Ramadan, it bears noting, condemned the attacks on Charlie Hebdo.

The editorial also discusses a “local baker” who, even though he’s “likeable and always has a ready smile for all his customers,” nevertheless contributes in his own way to extremist terrorism by not selling any pork at his bakery. And Charlie Hebdo‘s editorial proclaims that “this veiled woman. She is an admirable woman” who is also unknowingly contributing to extremist terrorism by wearing the burqa.
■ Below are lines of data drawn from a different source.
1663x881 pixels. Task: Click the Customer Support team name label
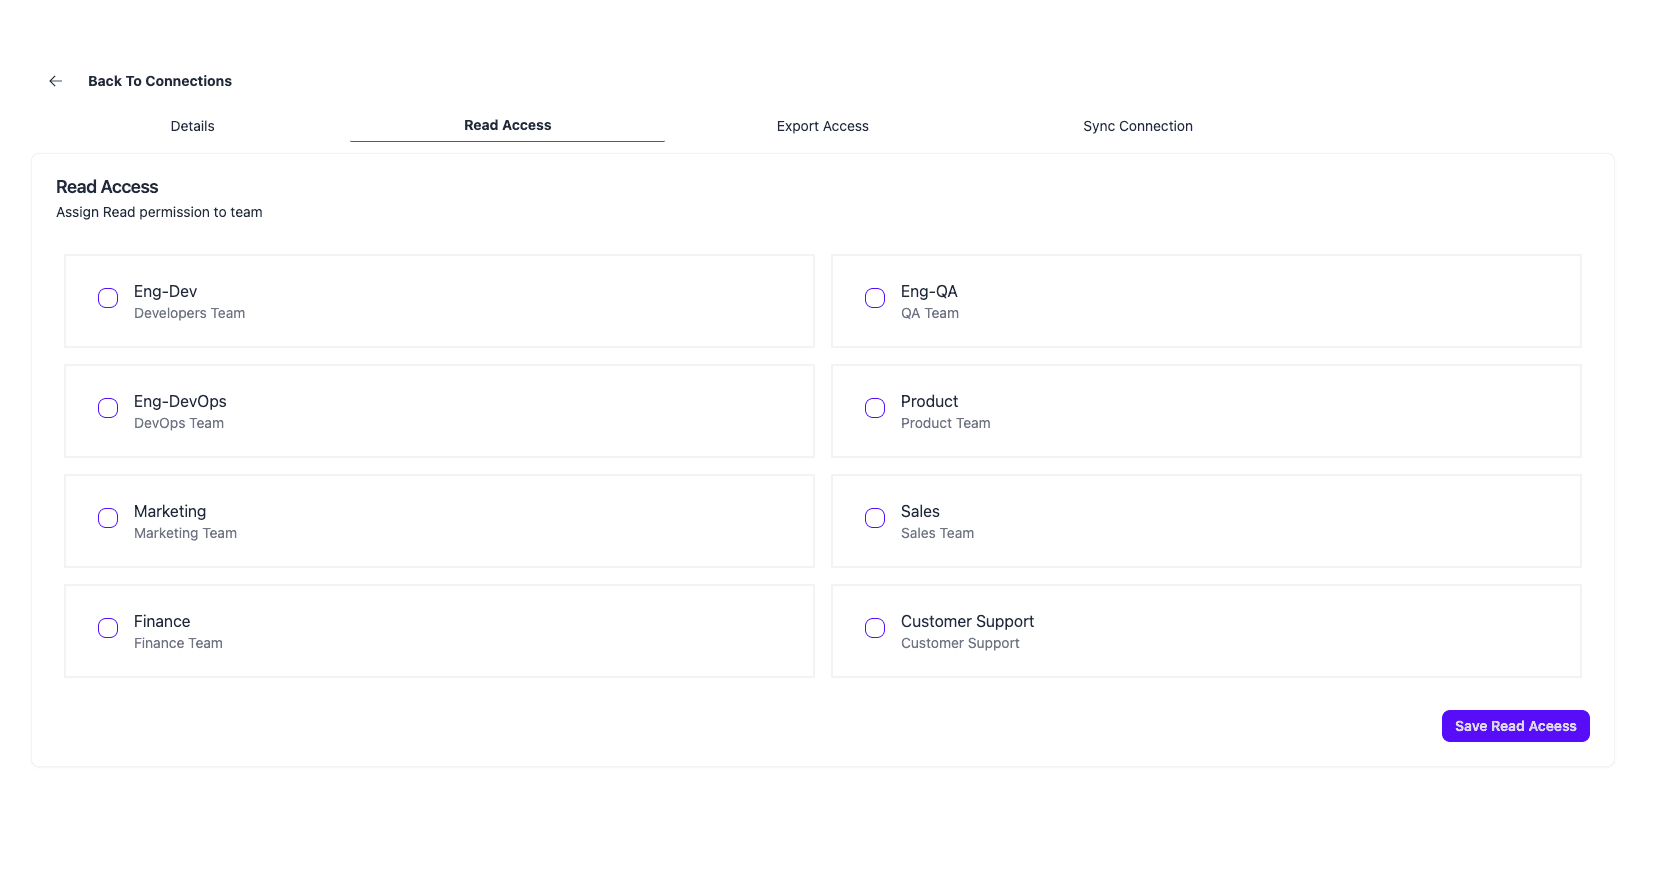[967, 621]
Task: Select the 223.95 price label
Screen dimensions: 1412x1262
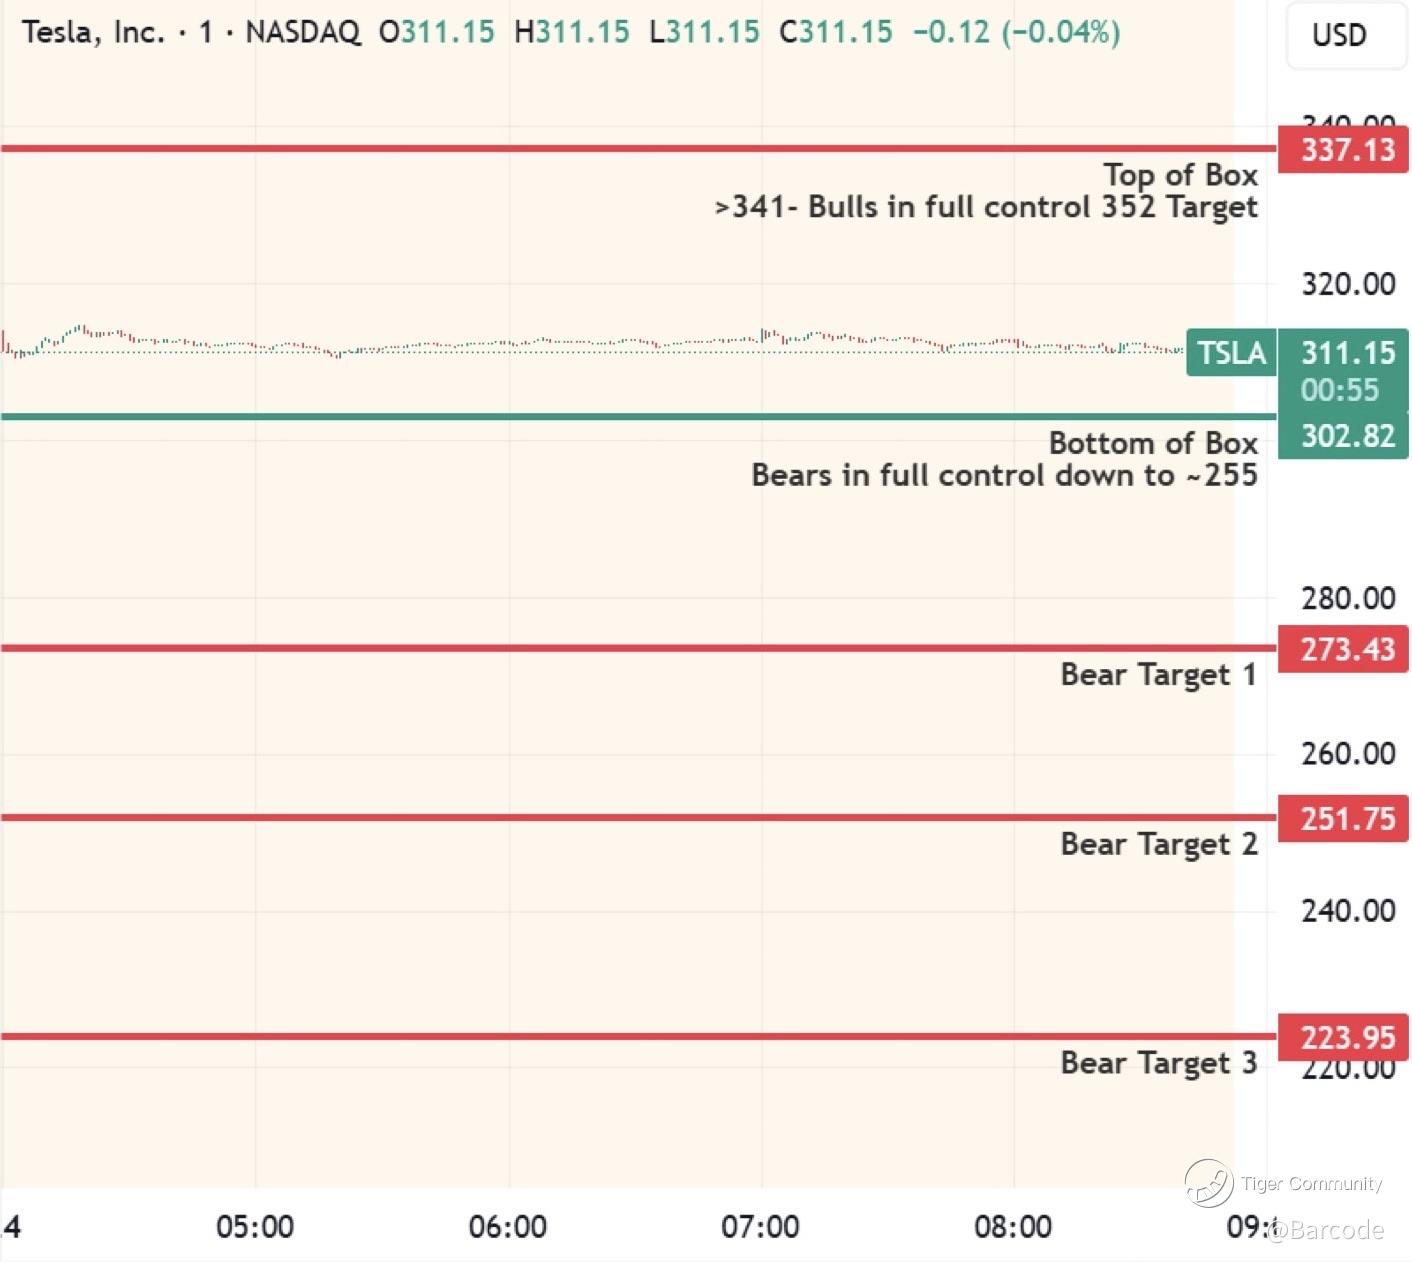Action: [x=1343, y=1037]
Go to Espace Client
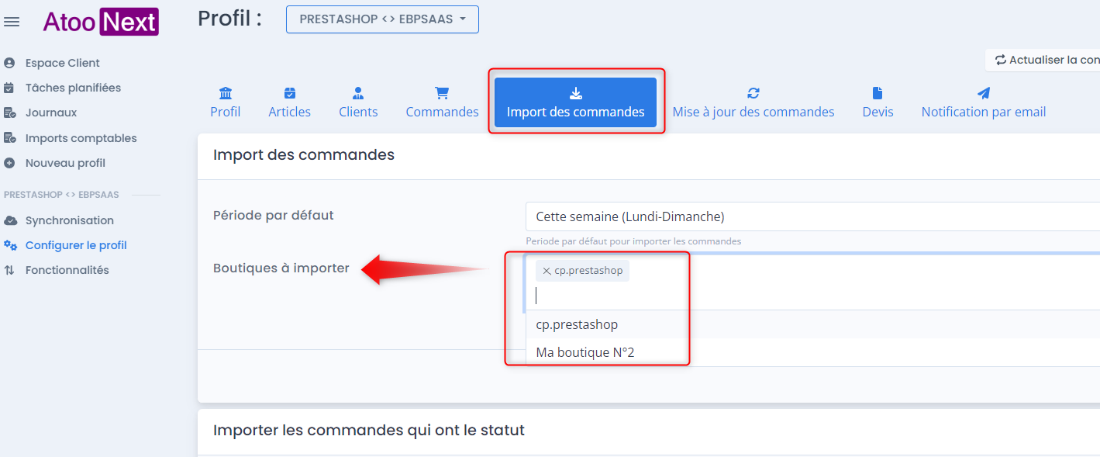This screenshot has height=457, width=1100. tap(62, 63)
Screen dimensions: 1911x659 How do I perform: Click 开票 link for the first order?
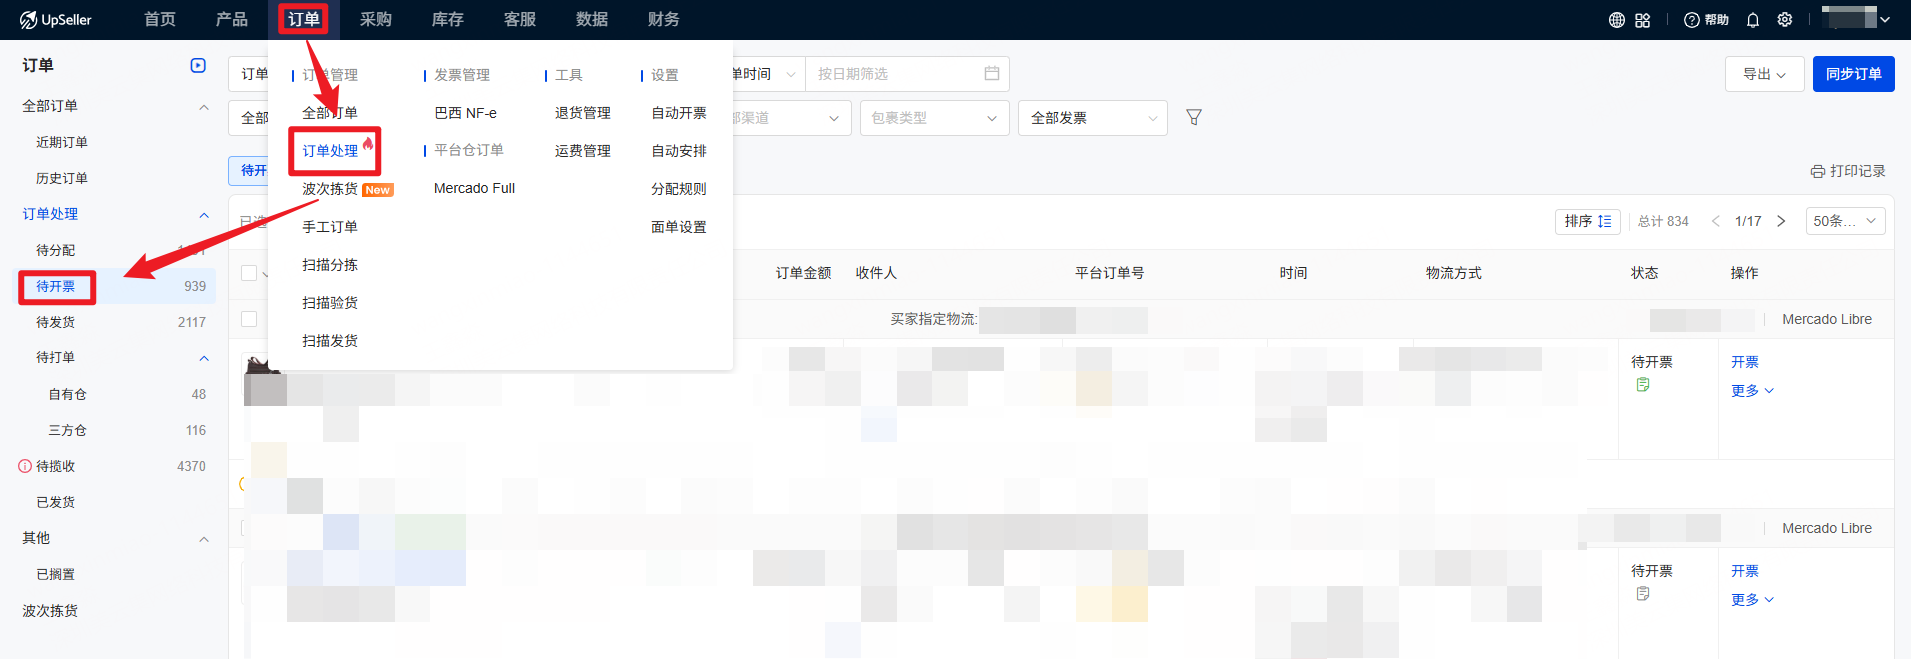1744,362
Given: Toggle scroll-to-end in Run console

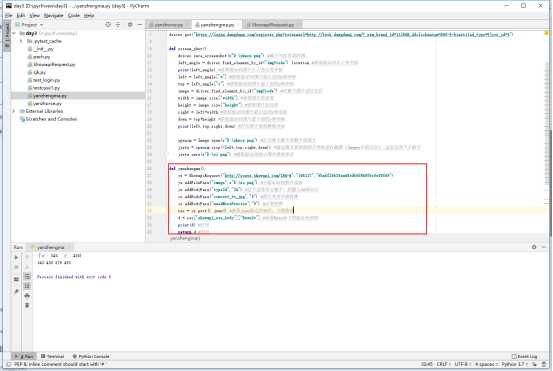Looking at the screenshot, I should 27,286.
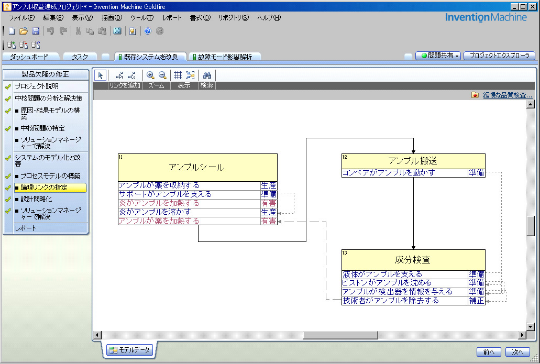The width and height of the screenshot is (540, 364).
Task: Click the zoom out magnifier icon
Action: tap(163, 75)
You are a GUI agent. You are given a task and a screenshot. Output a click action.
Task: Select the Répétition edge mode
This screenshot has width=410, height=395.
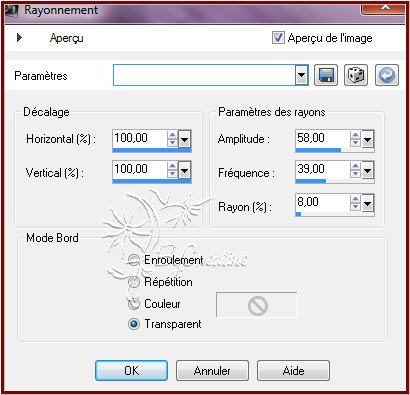click(x=134, y=282)
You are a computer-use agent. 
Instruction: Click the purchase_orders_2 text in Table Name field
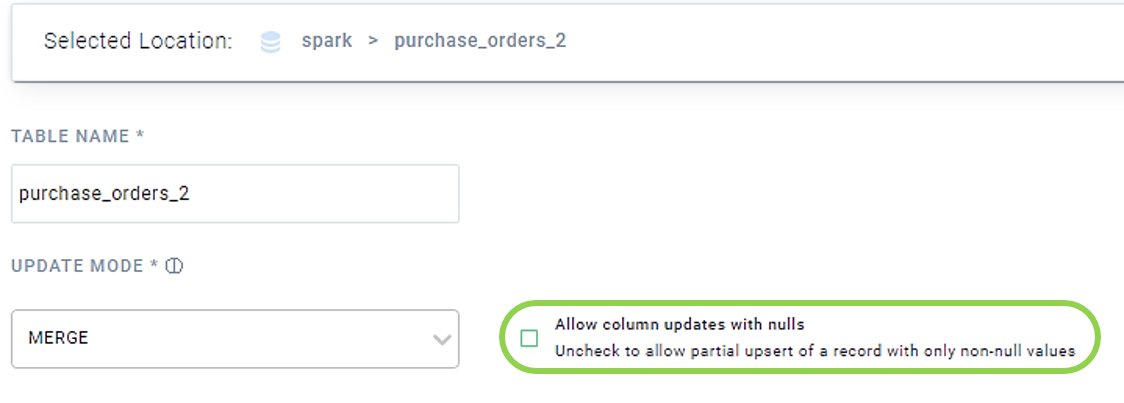point(105,194)
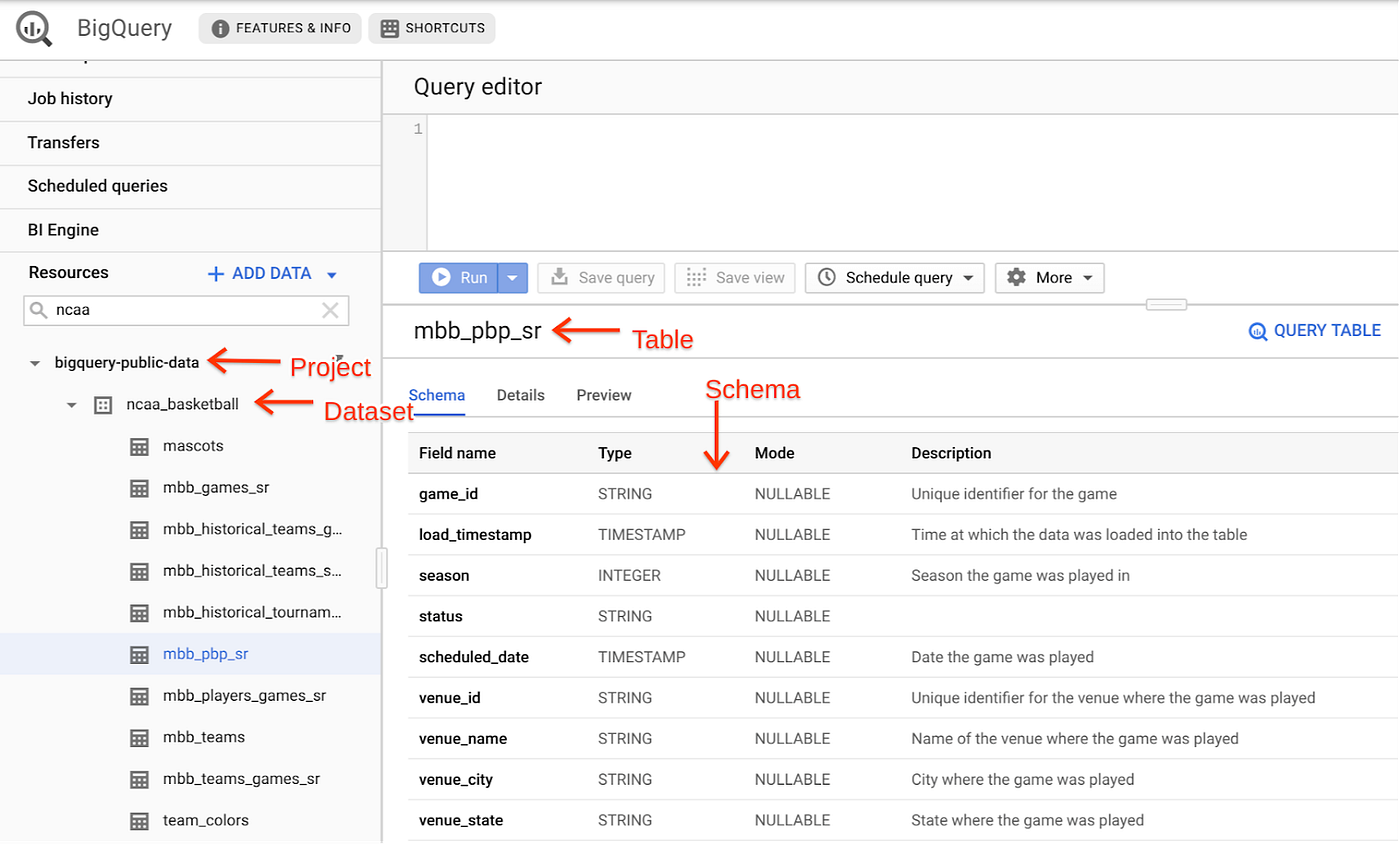Collapse the ncaa_basketball dataset node
The height and width of the screenshot is (845, 1400).
(x=70, y=404)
And so on. These regular, innocent Muslims are, to quote the editorial, “the tip of the iceberg” and terrorism can’t happen “without everyone’s contribution.”

The article was widely condemned across the Internet.

Nigerian-American writer Teju Cole took to Facebook to write a terrifically reasoned critique which is worth reading in full, but said in part that it was:

“hard not to recall the vicious development of “the Jewish question” in Europe and the horrifying persecution it resulted in. Charlie’s logic is frighteningly similar: that there are no innocent Muslims, that ‘something must be done’ about these people, regardless of their likeability, their peacefulness, or their personal repudiation of violence.”